For years I used to fall for every gimmick out there. The first one that sucked me in was on the back of a comic book, and I was 10 years old. “You too can be the proud owner of dozens of shimmering LIVE miniature seahorses….. just add water and they will gracefully swim around giving you untold delight!” I drooled over those seahorses, and visualized them moving together like synchronized swimmers in my goldfish bowl, hypnotic and magical! The only thing between me and my new treasures was a strict rule in our household that we were not to order anything by mail. If we wanted to spend our allowance at the corner store, or the ice cream shop, that was fine, because mom could keep an eye on what we were buying. I usually obeyed the rules, but I just had to have those sea horses. I dared not ask my mom because once she said “no”, then it would be an act of abject defiance to go ahead and order them anyway. And make no mistake, I was buying them! So I said nothing, but I kept that comic book underneath my pillow, and studied the drawings of the little seahorses with the animated faces, every chance I got. And I saved my allowance. I saved it for more than six months, until I finally had enough to send away for my little seahorse family.

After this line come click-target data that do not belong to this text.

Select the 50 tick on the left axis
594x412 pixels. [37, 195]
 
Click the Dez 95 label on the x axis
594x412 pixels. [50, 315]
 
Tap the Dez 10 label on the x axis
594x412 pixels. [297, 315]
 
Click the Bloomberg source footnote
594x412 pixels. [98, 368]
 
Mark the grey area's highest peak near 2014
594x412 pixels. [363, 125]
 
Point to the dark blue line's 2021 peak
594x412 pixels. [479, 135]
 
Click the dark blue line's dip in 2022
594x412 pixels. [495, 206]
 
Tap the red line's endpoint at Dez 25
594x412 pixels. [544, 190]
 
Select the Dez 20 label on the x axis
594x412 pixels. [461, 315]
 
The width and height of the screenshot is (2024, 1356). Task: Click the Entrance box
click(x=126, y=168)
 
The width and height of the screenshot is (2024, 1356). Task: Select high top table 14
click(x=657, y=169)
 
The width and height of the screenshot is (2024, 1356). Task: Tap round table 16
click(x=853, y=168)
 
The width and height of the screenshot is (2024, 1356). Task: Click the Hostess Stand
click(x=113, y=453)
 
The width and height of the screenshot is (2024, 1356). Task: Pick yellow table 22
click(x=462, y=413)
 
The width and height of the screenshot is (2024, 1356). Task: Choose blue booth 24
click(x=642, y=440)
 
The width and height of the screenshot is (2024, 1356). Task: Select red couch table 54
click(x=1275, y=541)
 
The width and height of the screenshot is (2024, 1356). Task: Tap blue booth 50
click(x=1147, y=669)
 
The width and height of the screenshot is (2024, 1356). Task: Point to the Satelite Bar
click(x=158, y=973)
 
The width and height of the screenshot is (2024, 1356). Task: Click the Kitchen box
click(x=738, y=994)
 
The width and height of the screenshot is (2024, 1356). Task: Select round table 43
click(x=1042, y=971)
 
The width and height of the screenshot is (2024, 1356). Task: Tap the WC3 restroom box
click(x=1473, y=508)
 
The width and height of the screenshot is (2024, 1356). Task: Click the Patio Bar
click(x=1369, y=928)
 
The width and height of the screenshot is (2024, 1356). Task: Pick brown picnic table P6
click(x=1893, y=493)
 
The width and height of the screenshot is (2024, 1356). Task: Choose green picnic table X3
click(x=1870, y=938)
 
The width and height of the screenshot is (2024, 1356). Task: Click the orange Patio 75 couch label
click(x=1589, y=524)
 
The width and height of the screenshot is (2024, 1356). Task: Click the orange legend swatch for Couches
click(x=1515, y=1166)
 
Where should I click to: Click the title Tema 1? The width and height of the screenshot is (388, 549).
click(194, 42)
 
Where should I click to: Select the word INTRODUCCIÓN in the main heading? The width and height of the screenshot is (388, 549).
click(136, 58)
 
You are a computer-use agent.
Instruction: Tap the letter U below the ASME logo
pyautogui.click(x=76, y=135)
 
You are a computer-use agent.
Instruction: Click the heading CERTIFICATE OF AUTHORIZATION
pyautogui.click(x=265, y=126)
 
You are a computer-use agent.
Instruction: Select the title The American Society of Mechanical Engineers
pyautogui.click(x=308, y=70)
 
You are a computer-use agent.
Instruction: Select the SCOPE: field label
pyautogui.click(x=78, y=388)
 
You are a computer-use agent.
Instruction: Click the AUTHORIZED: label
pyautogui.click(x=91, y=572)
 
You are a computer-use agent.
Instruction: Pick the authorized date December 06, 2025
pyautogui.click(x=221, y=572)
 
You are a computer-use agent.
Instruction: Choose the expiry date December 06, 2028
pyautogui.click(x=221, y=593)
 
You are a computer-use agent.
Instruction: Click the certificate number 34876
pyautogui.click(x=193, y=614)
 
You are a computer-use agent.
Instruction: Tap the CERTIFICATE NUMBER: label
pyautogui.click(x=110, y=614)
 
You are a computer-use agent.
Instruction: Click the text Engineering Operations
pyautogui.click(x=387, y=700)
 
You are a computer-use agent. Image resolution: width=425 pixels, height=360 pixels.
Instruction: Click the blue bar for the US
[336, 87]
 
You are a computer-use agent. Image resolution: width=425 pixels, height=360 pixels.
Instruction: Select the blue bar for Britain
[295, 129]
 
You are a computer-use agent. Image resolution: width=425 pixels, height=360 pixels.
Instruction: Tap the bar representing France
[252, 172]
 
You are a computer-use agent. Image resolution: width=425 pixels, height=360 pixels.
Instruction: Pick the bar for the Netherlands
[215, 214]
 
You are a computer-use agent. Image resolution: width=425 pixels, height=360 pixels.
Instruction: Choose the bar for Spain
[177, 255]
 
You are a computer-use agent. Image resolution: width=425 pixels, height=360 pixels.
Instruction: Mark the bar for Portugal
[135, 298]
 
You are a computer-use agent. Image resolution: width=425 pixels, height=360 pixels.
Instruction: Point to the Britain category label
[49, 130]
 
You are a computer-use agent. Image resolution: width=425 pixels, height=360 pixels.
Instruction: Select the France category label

These were the days before the internet search, pay pal, or worldly children who could google any product and read customer reviews. I had to rely solely on my own good judgment. I counted my cash and with the completed order form, dropped it into a stamped envelope I’d pilfered from my mom, and joyfully mailed it on my way to school. It took seven weeks for my package to arrive, and sparing you the details, let’s suffice it to say, boy, did I feel stupid! It cured me forever of lusting after products advertised on the back of comic book covers.
With the glow of maturity, I’m now much more judicious about where I put my money. I no longer expect miracles from enticing advertising offerings. I’m a freelance writer and I have lots of deadlines to meet, and a novel to work on…. I keep procrastinating
on that damned thing….. Oh, just let me check my email before I get into another writing session. Hey! check this out. I’ll bet it’s the answer to all my procrastination woes – “Featured Webinar: Write Your Novel in 90 Days”. Hmmmmm….. Do I still have time to register?